### DATA SECTION ###

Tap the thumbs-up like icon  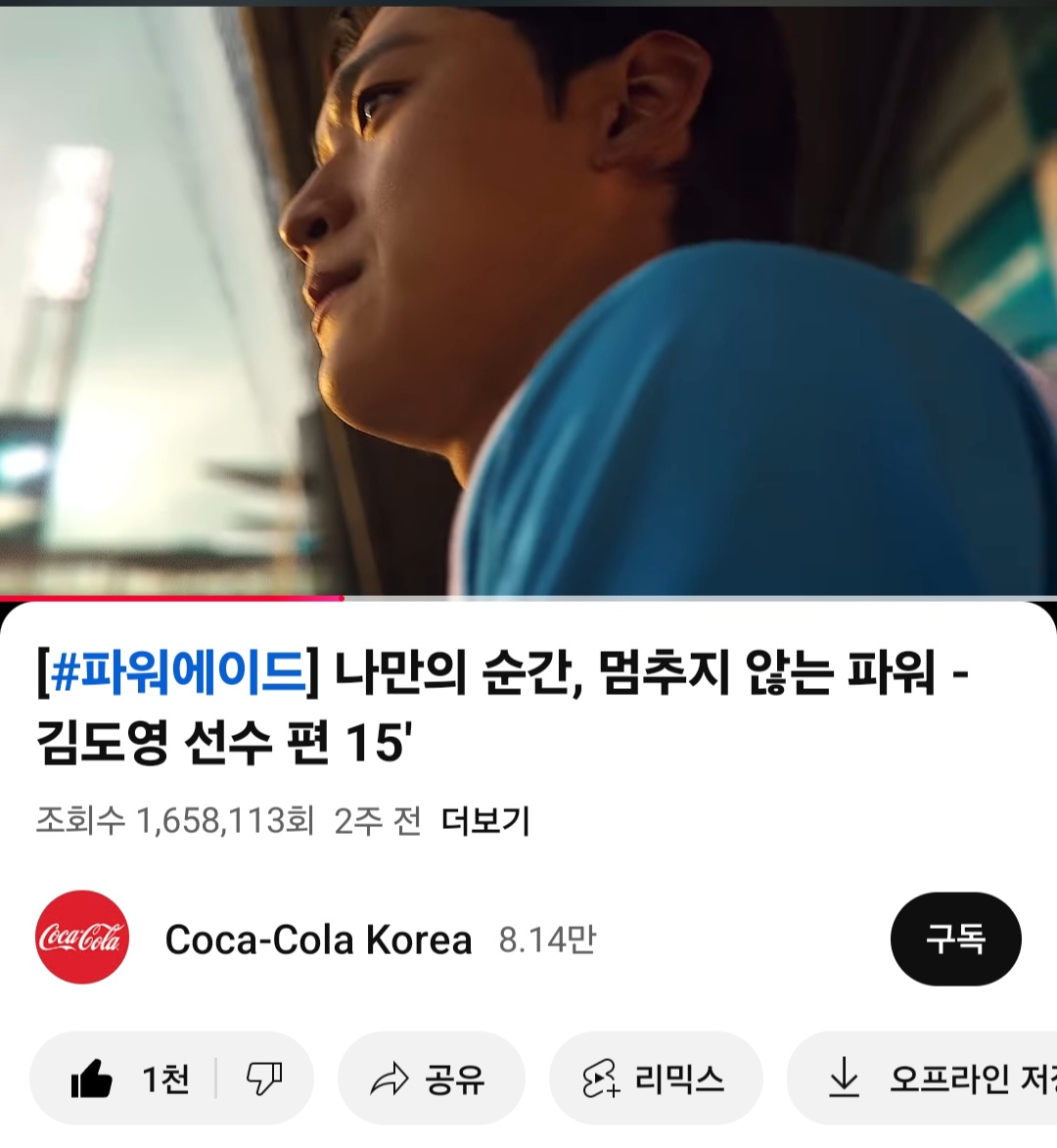coord(91,1079)
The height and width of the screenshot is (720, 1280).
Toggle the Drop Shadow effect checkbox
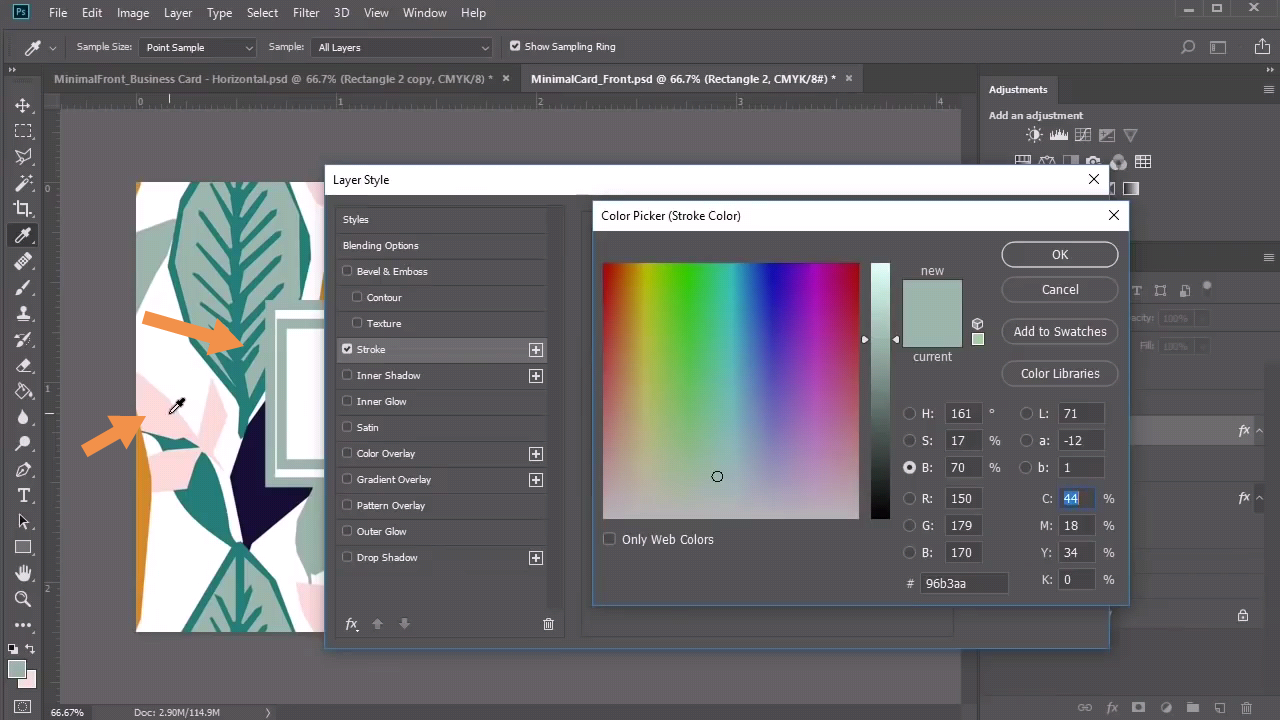tap(348, 557)
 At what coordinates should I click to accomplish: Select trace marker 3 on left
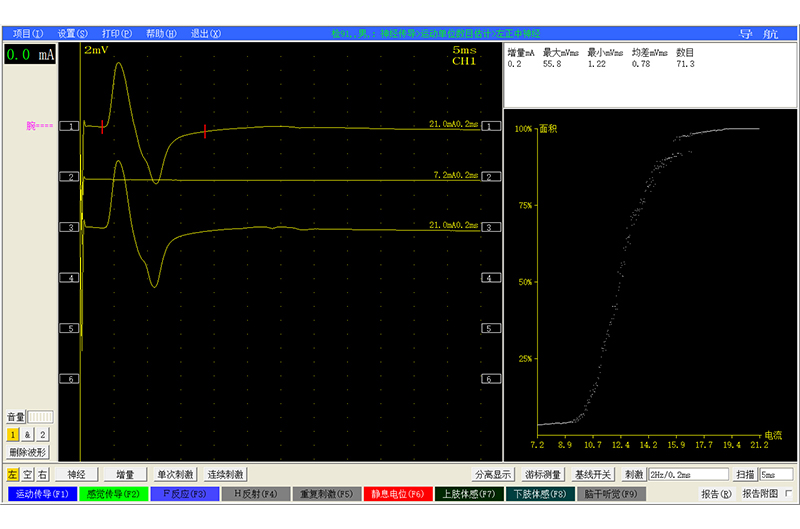(x=69, y=228)
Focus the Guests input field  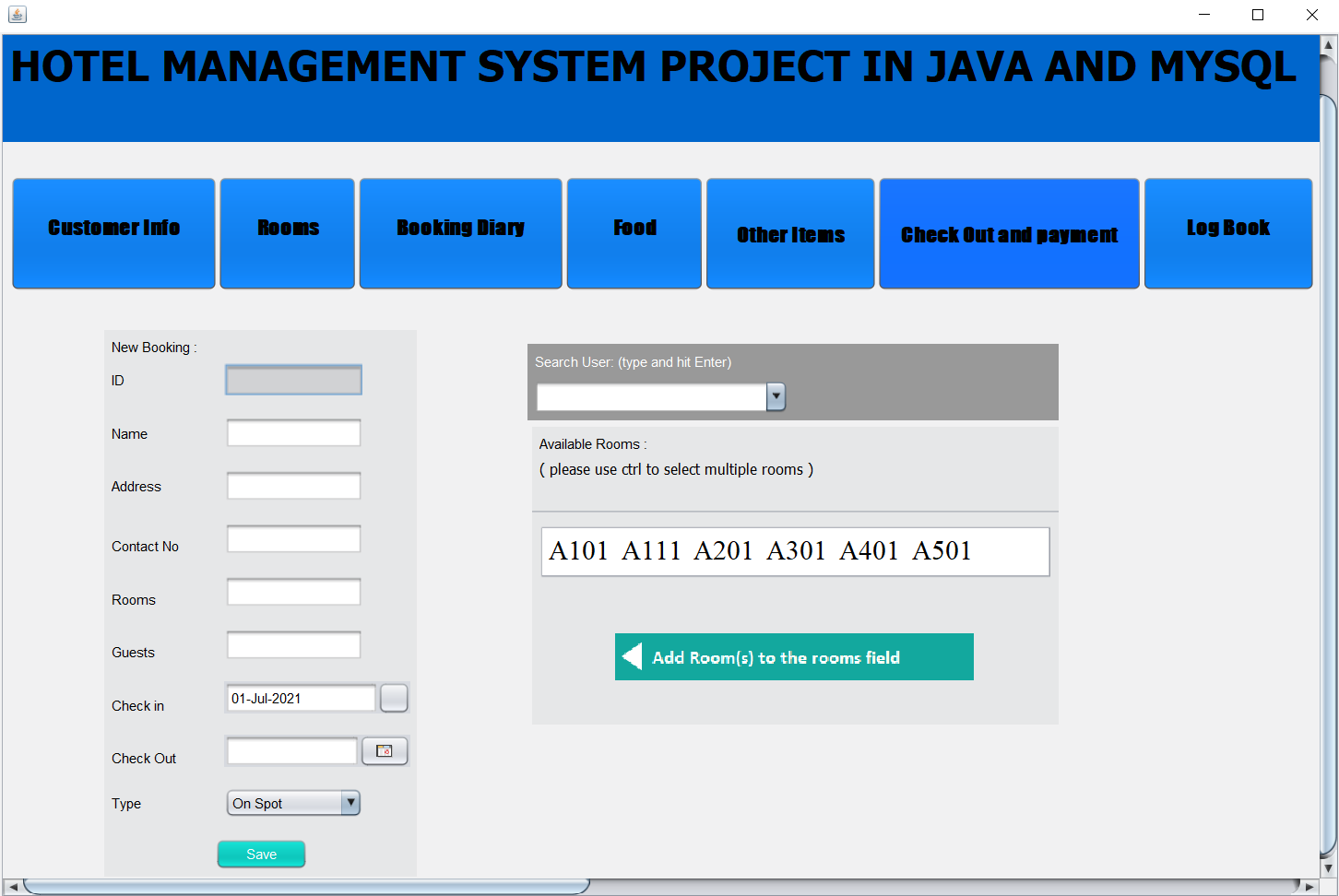[x=293, y=644]
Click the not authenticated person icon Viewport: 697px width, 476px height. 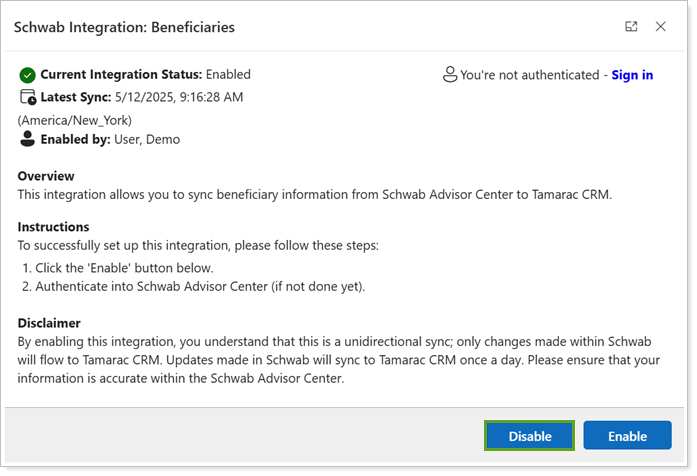click(x=450, y=75)
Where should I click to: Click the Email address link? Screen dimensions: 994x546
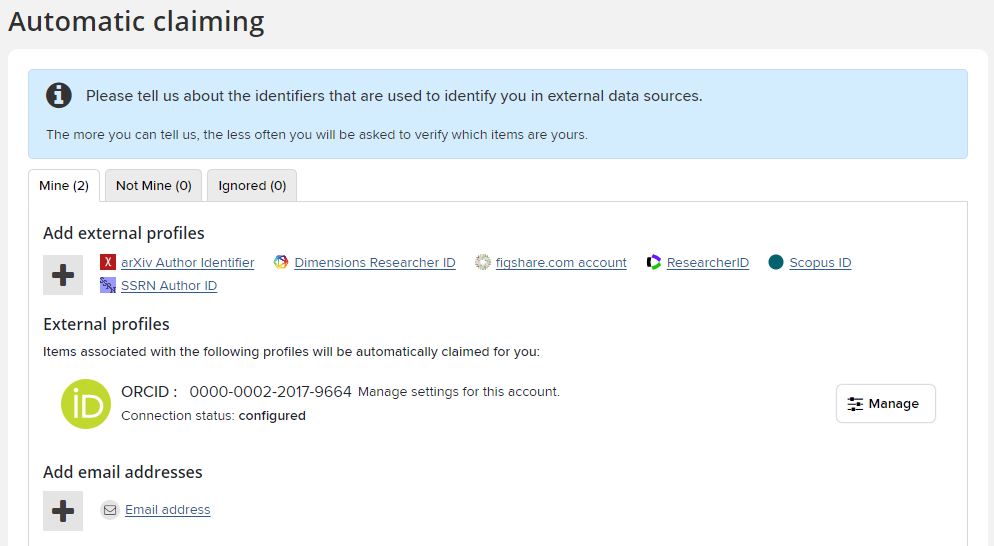pos(167,510)
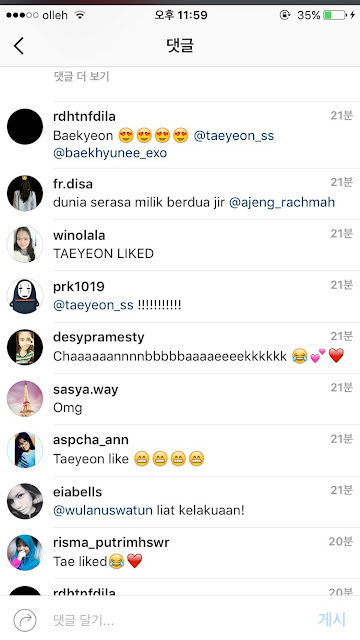The width and height of the screenshot is (360, 640).
Task: Open the @wulanuswatun mention
Action: coord(103,510)
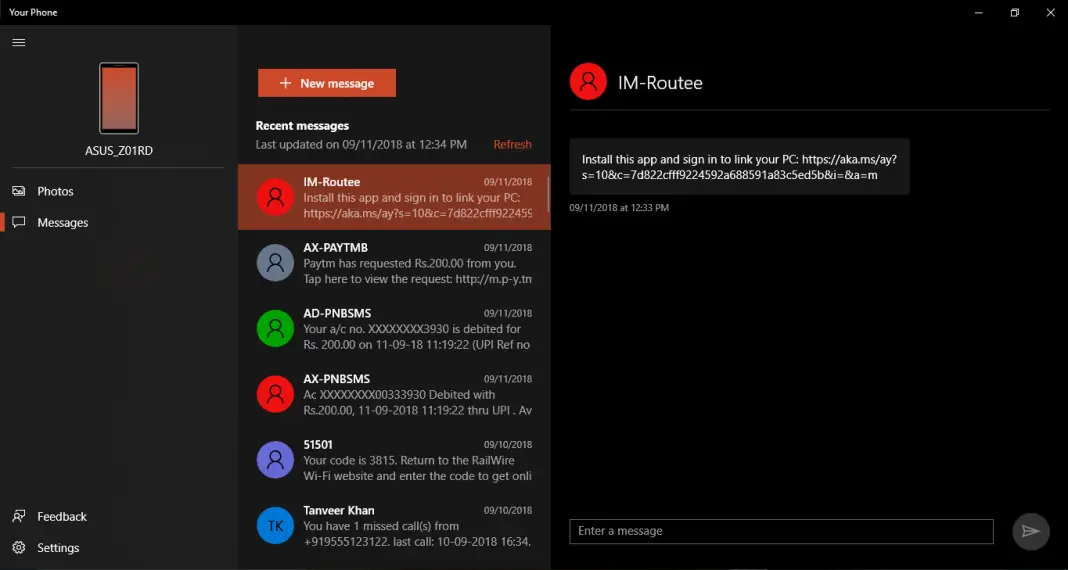Viewport: 1068px width, 570px height.
Task: Select the IM-Routee conversation in list
Action: [x=417, y=197]
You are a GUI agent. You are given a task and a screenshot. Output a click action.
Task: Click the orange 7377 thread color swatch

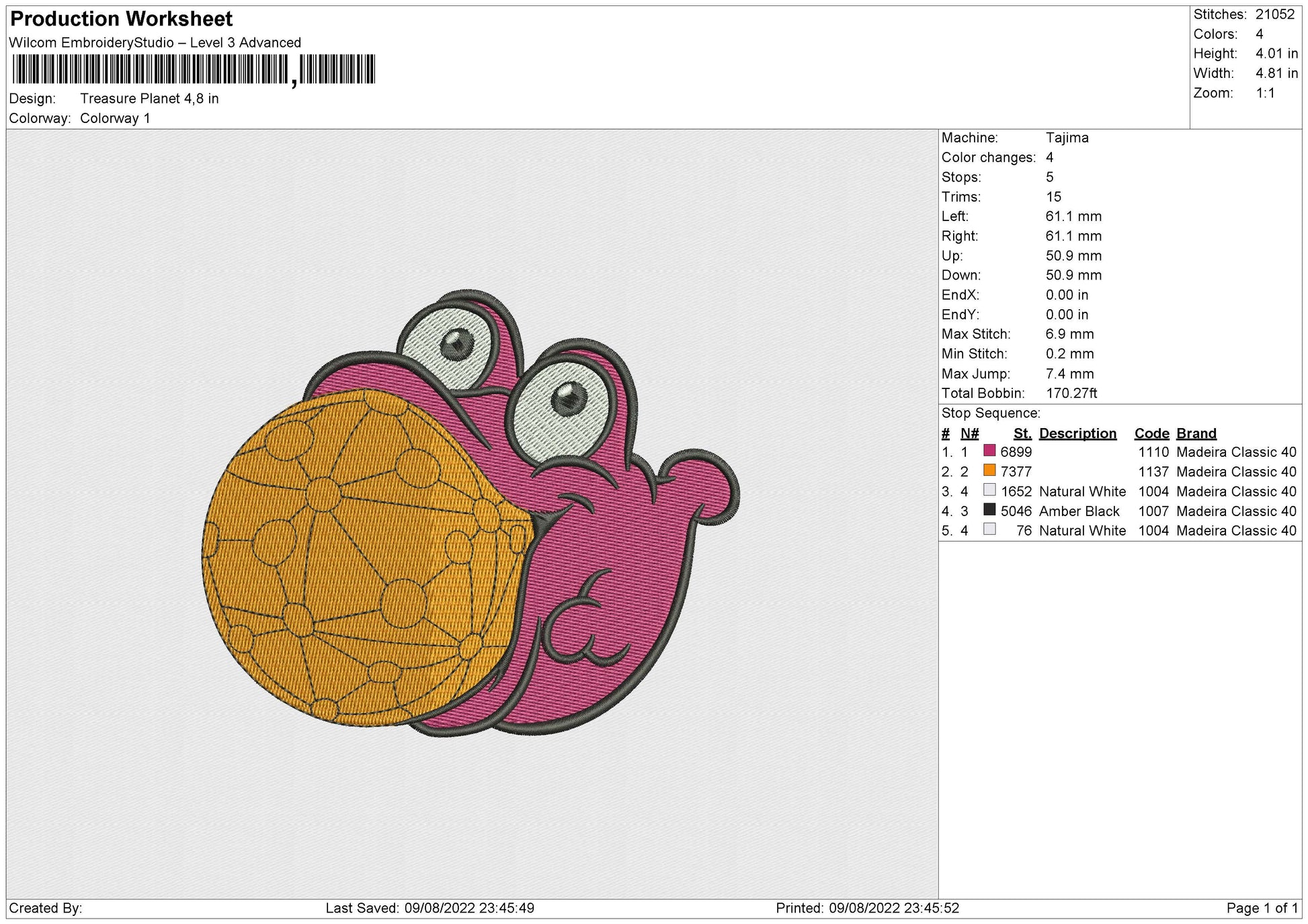989,470
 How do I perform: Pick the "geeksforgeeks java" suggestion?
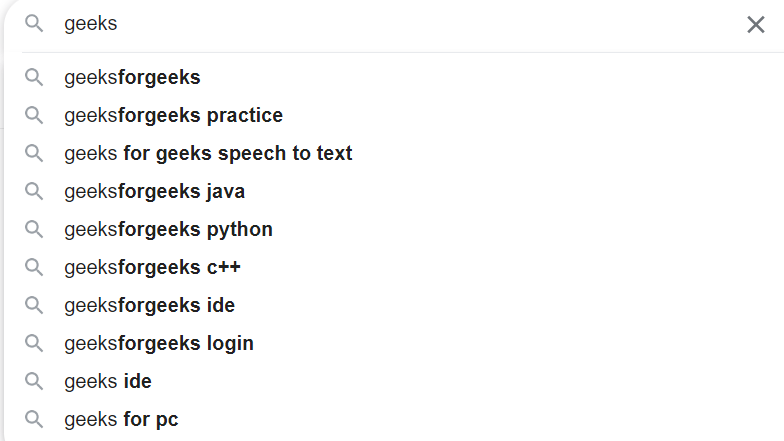click(154, 191)
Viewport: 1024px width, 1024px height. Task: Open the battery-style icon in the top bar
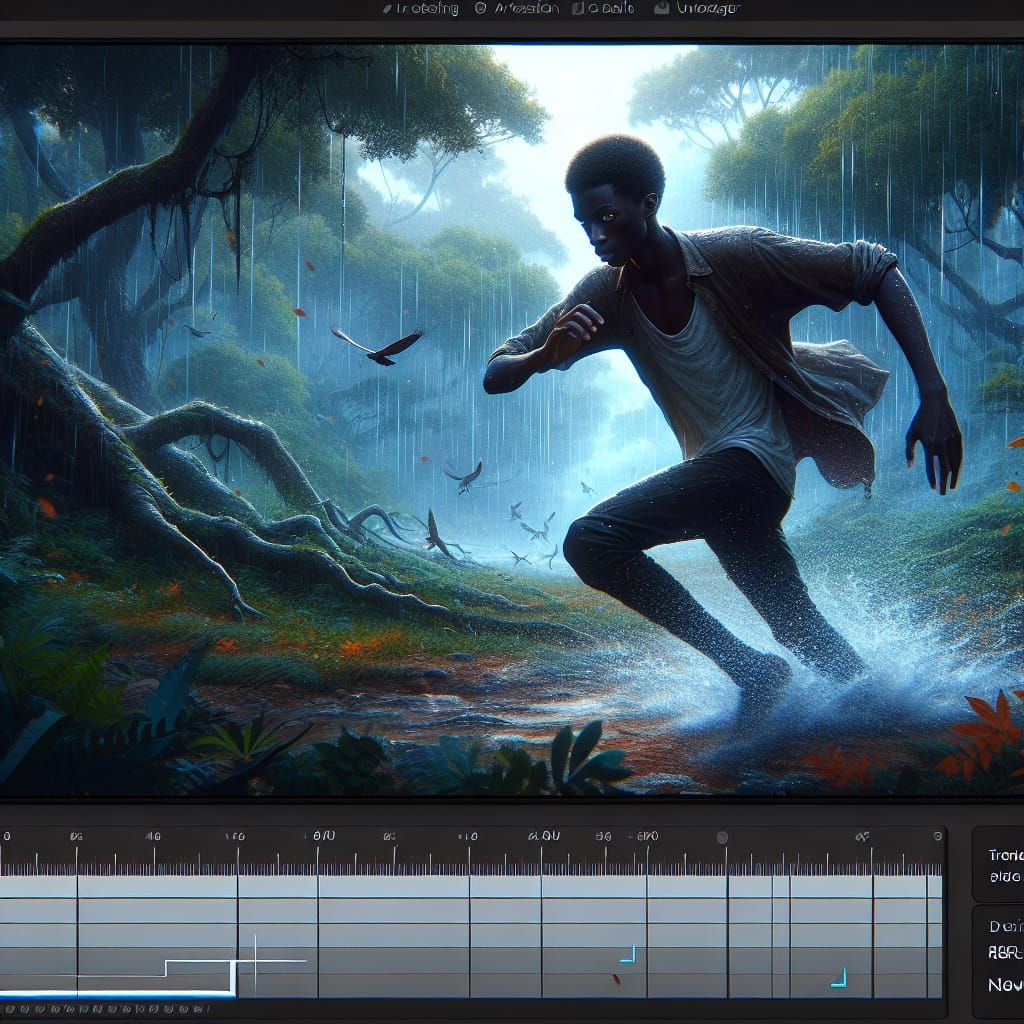pos(580,8)
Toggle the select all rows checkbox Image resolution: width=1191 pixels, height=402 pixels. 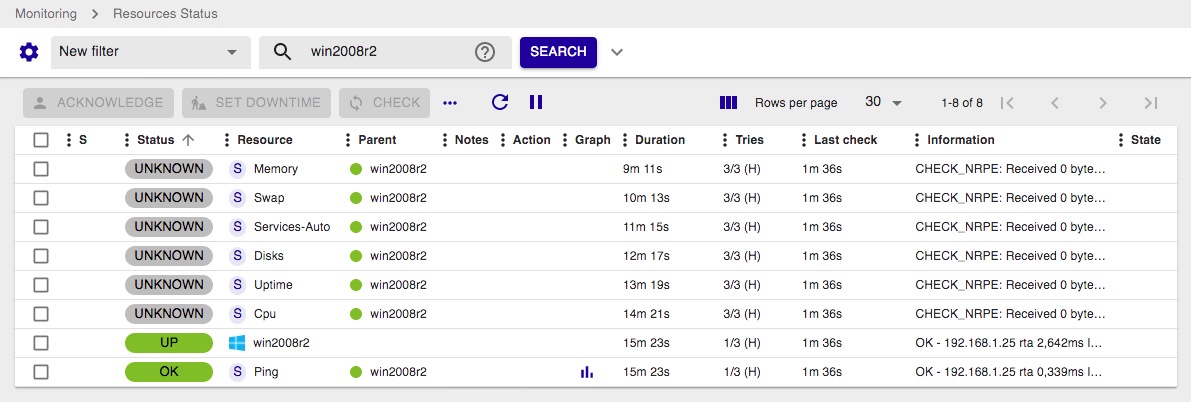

###

INSTRUCTIONS FOR THE TASK
Which lines in the rows above contain the word "should"? List each of them in full.

THE RESPONSE
 At what coordinates should I click to accomplish: Select trace marker 3 on left
Where should I click to: Click the Email address link? Screen dimensions: 994x546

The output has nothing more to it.